Le radici e l’identità sono due temi importanti nel suo libro. Julius, meticcio, non si sentiva totalmente nigeriano in Nigeria e non si sente americano negli Usa. Questo essere sempre a metà tra due culture è uno status obbligato per tutti i migranti e/o meticci? Com’è per lei?
«Nel caso di Julius ho fatto qualcosa che definirei un gesto di ampio respiro, in un libro che è pieno di gesti minimi: l’ho creato meticcio. Questa caratteristica fa subito venire in mente un conflitto, una divisione a metà. Mi è sembrata una scelta funzionale a mettere in evidenza come oggi siamo tutti “misti”. Io non condivido le ansie di appartenenza di Julius –  mi sento un cittadino del mondo, nel bene e nel male – e tutto sommato non credo che nemmeno Julius sia poi così in ansia. Sta semplicemente prendendo in considerazione tutte le possibili risposte alle domande sulle sue radici. E ha trovato una sorta di stabilità dinamica nella quale viaggia rapido, avanti e indietro, attraverso le identità europea, nordamericana e africana».

Il protagonista è interessato ai percorsi esistenziali delle persone, forse perché vuole tracciare il proprio. Eppure, quando va a Bruxelles, sulle tracce della nonna tedesca, non fa granché per trovarla. Si perde nelle vite degli altri e poi torna a NY. Perché?
«Perché le nostre personali motivazioni non sempre sono chiare a noi stessi e non sempre ci rechiamo in un posto per il motivo per cui crediamo di farlo. Oppure, per dare una risposta più letteraria: avevo bisogno che lui visitasse Bruxelles, che è l’altra “città aperta” del titolo».

NY è stato il primo “melting pot”, ora ce ne sono molti anche in Europa.

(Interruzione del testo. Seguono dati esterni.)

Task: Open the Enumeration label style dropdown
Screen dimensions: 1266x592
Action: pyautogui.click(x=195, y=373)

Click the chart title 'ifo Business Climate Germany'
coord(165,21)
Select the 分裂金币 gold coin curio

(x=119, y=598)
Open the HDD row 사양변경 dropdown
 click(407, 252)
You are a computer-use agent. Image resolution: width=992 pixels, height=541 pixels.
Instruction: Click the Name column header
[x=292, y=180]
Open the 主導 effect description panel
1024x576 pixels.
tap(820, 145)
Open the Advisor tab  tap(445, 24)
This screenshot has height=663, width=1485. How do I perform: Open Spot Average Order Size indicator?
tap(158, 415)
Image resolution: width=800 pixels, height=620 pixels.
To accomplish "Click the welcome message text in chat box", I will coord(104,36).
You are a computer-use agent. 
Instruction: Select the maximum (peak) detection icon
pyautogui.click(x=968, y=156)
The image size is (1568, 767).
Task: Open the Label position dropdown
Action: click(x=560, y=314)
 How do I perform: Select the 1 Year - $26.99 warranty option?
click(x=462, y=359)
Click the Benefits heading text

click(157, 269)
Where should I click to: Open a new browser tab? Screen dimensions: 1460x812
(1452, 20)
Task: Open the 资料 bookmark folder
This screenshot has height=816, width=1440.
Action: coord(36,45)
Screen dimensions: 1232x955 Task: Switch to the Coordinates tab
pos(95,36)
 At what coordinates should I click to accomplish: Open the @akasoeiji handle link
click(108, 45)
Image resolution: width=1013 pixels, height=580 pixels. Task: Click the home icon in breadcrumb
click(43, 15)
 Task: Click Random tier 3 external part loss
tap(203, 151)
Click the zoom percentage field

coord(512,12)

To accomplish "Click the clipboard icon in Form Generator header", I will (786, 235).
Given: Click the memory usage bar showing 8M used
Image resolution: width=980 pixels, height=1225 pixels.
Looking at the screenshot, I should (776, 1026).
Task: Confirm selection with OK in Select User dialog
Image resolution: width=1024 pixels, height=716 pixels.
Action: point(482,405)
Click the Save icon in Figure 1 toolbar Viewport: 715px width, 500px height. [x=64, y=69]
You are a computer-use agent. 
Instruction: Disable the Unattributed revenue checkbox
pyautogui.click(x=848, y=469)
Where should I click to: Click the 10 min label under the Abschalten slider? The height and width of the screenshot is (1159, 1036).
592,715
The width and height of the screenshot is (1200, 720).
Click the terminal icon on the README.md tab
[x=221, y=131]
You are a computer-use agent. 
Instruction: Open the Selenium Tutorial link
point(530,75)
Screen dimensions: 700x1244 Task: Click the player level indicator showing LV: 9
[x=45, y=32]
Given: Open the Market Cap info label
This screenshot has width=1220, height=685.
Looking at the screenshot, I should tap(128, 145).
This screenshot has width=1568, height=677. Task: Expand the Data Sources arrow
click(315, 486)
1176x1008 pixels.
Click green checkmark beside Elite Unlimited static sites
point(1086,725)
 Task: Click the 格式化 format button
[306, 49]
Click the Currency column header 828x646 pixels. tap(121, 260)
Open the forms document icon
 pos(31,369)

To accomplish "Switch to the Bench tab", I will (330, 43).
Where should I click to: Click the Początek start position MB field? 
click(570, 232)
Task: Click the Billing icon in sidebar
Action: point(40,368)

Quale differenza trova nel modo in cui NY e altre città come Londra, Parigi o Bruxelles accolgono i migranti e gestiscono la migrazione?
«Queste città sono incredibilmente simili tra loro, considerando quanto sono diverse le loro storie. Tutte hanno una Chinatown e una zona piena di ristoranti indiani. In tutte si trovano barbieri e parrucchieri dell’Africa occidentale. Forse la differenza la fa il livello di integrazione che ci si può realisticamente aspettare. Sarebbe possibile, nel 2013, avere un primo ministro nero in Belgio? O in Italia? Forse no, e tuttavia questi sono paesi con una consistente popolazione di migranti».

Lei è anche un fotografo urbano: che influenza ha la fotografia sulla sua scrittura?
«Sia nella fotografia che in letteratura, io sono attratto dalla poesia della vita di tutti i giorni, il lirismo momentaneo contenuto in quelli che prima ho chiamato “gesti minimi”. In più, nella mia scrittura si ritrovano la sfida di creare una cornice, il bisogno di organizzare il campo visivo in una maniera interessante. Uso punti di vista alti e bassi: paracaduti, grattacieli, pianure, pozzi, metropolitane, piscine. Scrivendo, immagino gli scenari delle foto che vorrei fare se ne avessi l’occasione».

Lei sta lavorando a un libro sulla Nigeria: è per questo che al momento si trova a Lagos? Ci vuole raccontare di questo progetto?
«Sì, è per questo che mi trovo a Lagos. È la città più popolosa dell’Africa, visto che ha da poco ufficialmente superato la popolazione del Cairo. È anche il posto dove sono cresciuto, uno dei luoghi più  interessanti ed esasperanti del pianeta. In teoria non dovrebbe funzionare niente: troppa gente, troppo pochi servizi, infrastrutture terribili. E invece, in qualche modo, ce la fa. Lavorerò a questo libro, che è un saggio, per un paio d’anni ancora, durante i quali spero di continuare a viaggiare tra NY e Lagos, le mie due città».